======== Excerpt provided ========

Click for Positive Change: Someday Melissa and Social Media
Posted April 17, 2012

Someday Melissa’s position as an organization is clear. We know how triggering some images and information can be and we are careful to avoid them. When the film Someday Melissa, the story of an eating disorder, loss and hope was in production, we were vigilant about not including any mention of weights, numbers or any behaviors that might be triggering or could promote disordered behavior. When we post articles on our Facebook and Twitter pages, we are conscious not to share news, blogs or stories that may be contradictory to our commitment to responsible education about eating disorders.

For the past several weeks, there has been a great deal in the media about social media, body image and eating disorders. After the blog site Tumblr was criticized for allowing content that promoted eating disorders and other forms of self-harm, the company announced that they would revise their terms of service to ban active promotion of self-injury and self-harm. Emerging social media photo site Pinterest soon followed suit and changed their terms of service to discourage these practices as well.

Other social networking sites like Facebook have also been scrutinized for their role in influencing body image. A survey by The Center for Eating Disorders at Sheppard Pratt found that 51% of respondents reported that they were more conscious of their body and weight because of seeing photos of themselves and others on the site. 32% also stated that they felt sad when comparing photos of themselves to those of their friends.

======== Source material ========

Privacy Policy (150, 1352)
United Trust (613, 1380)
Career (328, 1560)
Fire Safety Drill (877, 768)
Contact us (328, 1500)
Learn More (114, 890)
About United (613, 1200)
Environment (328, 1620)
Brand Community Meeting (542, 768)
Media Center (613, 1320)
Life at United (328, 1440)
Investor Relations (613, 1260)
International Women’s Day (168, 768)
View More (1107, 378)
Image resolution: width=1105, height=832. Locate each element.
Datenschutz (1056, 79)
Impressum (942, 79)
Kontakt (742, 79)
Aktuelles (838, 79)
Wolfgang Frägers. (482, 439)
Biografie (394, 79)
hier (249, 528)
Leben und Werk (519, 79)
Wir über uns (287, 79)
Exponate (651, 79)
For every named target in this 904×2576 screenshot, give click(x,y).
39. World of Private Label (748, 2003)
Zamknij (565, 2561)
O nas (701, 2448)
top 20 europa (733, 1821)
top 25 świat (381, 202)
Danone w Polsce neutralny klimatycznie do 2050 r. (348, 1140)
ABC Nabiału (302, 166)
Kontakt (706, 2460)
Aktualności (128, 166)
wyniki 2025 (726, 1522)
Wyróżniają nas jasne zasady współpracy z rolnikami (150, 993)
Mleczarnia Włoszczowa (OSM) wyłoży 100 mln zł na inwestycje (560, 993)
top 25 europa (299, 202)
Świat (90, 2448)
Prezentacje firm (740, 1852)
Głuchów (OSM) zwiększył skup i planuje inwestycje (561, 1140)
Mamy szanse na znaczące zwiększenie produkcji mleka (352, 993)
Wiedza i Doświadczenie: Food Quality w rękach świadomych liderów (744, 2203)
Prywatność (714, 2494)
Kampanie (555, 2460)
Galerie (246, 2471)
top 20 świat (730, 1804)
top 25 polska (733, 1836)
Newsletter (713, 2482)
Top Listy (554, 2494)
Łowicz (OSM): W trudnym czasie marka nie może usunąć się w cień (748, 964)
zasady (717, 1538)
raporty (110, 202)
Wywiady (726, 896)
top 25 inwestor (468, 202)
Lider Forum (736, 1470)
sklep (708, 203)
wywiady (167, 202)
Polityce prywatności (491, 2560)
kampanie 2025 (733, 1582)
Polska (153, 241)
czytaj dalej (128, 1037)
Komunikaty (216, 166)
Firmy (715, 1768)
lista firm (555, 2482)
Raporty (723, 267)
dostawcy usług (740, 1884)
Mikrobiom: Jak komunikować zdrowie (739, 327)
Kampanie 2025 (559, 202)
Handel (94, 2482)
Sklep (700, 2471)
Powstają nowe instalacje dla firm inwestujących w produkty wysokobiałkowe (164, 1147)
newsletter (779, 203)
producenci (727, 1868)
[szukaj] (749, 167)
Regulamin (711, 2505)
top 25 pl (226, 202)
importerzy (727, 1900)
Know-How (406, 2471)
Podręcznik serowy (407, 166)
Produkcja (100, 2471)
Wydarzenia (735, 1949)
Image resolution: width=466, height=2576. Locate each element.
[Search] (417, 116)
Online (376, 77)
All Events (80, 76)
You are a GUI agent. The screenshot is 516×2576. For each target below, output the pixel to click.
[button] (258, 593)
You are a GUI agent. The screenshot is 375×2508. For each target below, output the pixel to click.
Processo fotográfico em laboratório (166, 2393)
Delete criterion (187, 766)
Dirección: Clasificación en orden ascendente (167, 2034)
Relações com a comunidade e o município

========

*List of tasks*:
(a) From the post on Someday Melissa and social media above, write out the passage from "Click for Positive" up to and including "about eating disorders.".
(b) Do the following statements agree with the post on Someday Melissa and social media above? Answer yes or no for each and quote the deciding words. (i) Pinterest changed its terms of service after Tumblr announced its own revision. (ii) The survey by The Center for Eating Disorders at Sheppard Pratt found that 51% of respondents felt sad when comparing photos of themselves to those of their friends. (iii) The film Someday Melissa includes mention of weights.

*Task answers*:
(a)
Click for Positive Change: Someday Melissa and Social Media
Posted April 17, 2012

Someday Melissa’s position as an organization is clear. We know how triggering some images and information can be and we are careful to avoid them. When the film Someday Melissa, the story of an eating disorder, loss and hope was in production, we were vigilant about not including any mention of weights, numbers or any behaviors that might be triggering or could promote disordered behavior. When we post articles on our Facebook and Twitter pages, we are conscious not to share news, blogs or stories that may be contradictory to our commitment to responsible education about eating disorders.

(b)
(i) Yes: "Pinterest soon followed suit and changed their terms of service to discourage these practices as well."
(ii) No: "32% also stated that they felt sad when comparing photos of themselves to those of their friends."
(iii) No: "we were vigilant about not including any mention of weights, numbers or any behaviors that might be triggering or could promote disordered behavior."